# Williamsburg wanted



## Leslee (Jul 16, 2015)

Hi,
I'm looking for a 1or 2 bedroom for a friend that is coming to Williamsburg with us. 
The dates are August 7-14.
Thank you
Leslee


----------



## Solange1201 (Jul 17, 2015)

hi did you find something?

Sent from my GT-I9515L using Tapatalk


----------



## DeniseM (Jul 17, 2015)

Since you are new here - I just wanted to make sure you understand that the maximum asking price on this forum is *$100 per night*.  For more info., please see the forum rules posted at the top of the forum.

Please check your private messages for a message that I sent to you.  (Top right corner of screen.)


----------



## Solange1201 (Jul 17, 2015)

can you please explain

Sent from my GT-I9515L using Tapatalk


----------



## DeniseM (Jul 17, 2015)

Vacation World said:


> can you please explain
> 
> Sent from my GT-I9515L using Tapatalk



You can only offer rentals for $100 per night, or less in this forum - those are the rules.


----------



## Solange1201 (Jul 17, 2015)

i did not qoute any price, i asked if they found something. 

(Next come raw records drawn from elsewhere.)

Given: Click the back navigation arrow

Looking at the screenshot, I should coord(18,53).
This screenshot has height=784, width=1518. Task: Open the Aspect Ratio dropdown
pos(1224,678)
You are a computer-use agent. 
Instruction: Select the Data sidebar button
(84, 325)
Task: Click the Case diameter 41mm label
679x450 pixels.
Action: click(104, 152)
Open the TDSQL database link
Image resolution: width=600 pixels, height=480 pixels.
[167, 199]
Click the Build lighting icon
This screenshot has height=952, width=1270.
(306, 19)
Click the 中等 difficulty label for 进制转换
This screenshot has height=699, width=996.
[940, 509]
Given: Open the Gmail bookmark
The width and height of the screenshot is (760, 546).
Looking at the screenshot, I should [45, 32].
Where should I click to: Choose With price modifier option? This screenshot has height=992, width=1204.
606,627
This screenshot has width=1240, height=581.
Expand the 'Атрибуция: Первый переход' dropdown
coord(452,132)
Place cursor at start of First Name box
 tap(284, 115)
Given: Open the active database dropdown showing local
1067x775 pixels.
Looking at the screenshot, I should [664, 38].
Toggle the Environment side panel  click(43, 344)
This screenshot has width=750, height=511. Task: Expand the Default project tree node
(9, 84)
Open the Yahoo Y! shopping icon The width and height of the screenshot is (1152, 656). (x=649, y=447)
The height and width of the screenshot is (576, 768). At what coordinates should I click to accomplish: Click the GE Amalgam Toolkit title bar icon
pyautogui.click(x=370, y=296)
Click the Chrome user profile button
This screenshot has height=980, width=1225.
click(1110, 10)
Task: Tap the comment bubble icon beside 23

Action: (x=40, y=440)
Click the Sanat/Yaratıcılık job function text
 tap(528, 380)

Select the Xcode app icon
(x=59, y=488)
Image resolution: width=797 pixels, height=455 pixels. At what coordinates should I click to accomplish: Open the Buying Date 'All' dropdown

Sent from my GT-I9515L using Tapatalk


----------



## Solange1201 (Jul 17, 2015)

Thanks for the warm welcome to forum

Sent from my GT-I9515L using Tapatalk


----------



## DeniseM (Jul 17, 2015)

Vacation World said:


> Thanks for the warm welcome to forum
> 
> Sent from my GT-I9515L using Tapatalk



You are very welcome!  New posters often aren't aware of the price limit, so I was just making sure you had already read the forum rules.


----------



## Solange1201 (Jul 17, 2015)

Haha actually my first time in forum..so thanks i will read it so i find it at the top right? i am from Aruba

Sent from my GT-I9515L using Tapatalk


----------



## DeniseM (Jul 17, 2015)

Here is a direct link:  http://www.tugbbs.com/forums/announcement.php?f=46&a=32


----------



## Solange1201 (Jul 17, 2015)

got it! 

Sent from my GT-I9515L using Tapatalk


----------



## Leslee (Jul 18, 2015)

DeniseM said:


> Since you are new here - I just wanted to make sure you understand that the maximum asking price on this forum is *$100 per night*.  For more info., please see the forum rules posted at the top of the forum.
> 
> Please check your private messages for a message that I sent to you.  (Top right corner of screen.)



Hi Denise, I understand the rules I hardly ever post but I have been reading everything on this site for two years . Everyone is awesome here, lots if knowledge.


----------



## DeniseM (Jul 18, 2015)

Leslee said:


> Hi Denise, I understand the rules I hardly ever post but I have been reading everything on this site for two years . Everyone is awesome here, lots if knowledge.



Hi Leslee - my post was directed to Vacation World, who responded to your post.


----------



## Solange1201 (Jul 26, 2015)

Deleted:  [Please note that all rentals in this forum must be for the *next 45 days* - see the big red date at the top of the page. 

Also - when you have something for rent (a new Ad you wish to post) go to rentals OFFERED, and click NEW Thread.]


----------